[MA] Improving Interoperability of Wearables by Integrating them into the Web of Things

Start: 16.07.2023

Type: Master thesis

Student: Thomas Wehr

Supervisor: In cooperation with the Machine Learning and Data Analytics Lab (MaD Lab)

Abstract:
Integrating Bluetooth Low Energy (BLE)-enabled wearables into the Web of Things (WoT) architecture to improve interoperability is challenging. Existing solutions are often complex to customize and have issues with various BLE devices. This master thesis solves this problem through a comprehensive design that includes a WoT Protocol Binding for the Generic Attribute Profile (GATT) and Generic Access Profile (GAP), with algorithms for deserialization and serialization of bit-fields. This design is then applied to a real-world use case. This thesis aims to develop a versatile solution to improve WoT interoperability with BLE devices.
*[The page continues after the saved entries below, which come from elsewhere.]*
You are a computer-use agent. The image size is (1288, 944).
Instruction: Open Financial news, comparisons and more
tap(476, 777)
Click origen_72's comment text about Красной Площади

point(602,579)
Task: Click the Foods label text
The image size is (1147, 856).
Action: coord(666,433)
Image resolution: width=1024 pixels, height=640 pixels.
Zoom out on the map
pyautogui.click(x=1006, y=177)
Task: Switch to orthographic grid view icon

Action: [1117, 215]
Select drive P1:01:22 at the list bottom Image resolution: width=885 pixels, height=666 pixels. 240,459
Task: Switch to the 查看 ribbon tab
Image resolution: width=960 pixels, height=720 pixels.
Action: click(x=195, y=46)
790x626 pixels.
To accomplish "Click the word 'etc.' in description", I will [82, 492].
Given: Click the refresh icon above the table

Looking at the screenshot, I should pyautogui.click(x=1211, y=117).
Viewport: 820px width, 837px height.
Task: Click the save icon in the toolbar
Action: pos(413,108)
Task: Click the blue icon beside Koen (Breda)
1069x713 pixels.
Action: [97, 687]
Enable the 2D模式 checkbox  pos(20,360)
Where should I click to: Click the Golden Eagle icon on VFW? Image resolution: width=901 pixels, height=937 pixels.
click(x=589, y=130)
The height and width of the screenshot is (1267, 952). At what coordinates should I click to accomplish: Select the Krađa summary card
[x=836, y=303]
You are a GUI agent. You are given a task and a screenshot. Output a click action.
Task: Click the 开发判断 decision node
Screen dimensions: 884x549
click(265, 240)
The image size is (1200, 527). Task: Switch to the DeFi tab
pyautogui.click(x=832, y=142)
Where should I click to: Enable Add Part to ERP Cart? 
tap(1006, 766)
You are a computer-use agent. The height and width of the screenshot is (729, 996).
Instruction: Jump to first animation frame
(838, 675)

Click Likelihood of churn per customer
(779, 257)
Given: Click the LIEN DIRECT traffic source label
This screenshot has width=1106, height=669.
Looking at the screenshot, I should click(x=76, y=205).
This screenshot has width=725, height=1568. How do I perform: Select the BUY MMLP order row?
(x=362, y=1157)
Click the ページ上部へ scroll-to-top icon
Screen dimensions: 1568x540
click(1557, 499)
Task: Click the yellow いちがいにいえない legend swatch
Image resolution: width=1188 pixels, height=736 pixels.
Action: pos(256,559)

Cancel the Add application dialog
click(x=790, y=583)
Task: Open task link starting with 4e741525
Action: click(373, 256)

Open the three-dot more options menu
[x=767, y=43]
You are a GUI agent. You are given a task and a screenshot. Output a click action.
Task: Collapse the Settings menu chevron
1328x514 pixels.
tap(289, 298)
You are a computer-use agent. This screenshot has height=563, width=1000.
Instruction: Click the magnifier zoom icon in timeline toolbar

Contributions include a GAP Protocol Binding for the WoT, deserialization and serialization algorithms for bit-fields, and validating the developed solutions in the context of an Android application for the health and fitness domain. The implementation uses WoT standards and semantic annotations to describe the wearables and SoLiD pods for decentralized payload data storage. The evaluation’s results confirm a seamless integration of new wearables with negligible overhead after implementing the WoT architecture and an efficient implementation of the GAP protocol bindings compared to prominent Node
BLE libraries. Additionally, the correctness of the bit-field deserialization and serialization algorithms is proven. Consequently, the approach facilitates the efficient integration of BLE devices and
enables standardized data interpretation within the WoT.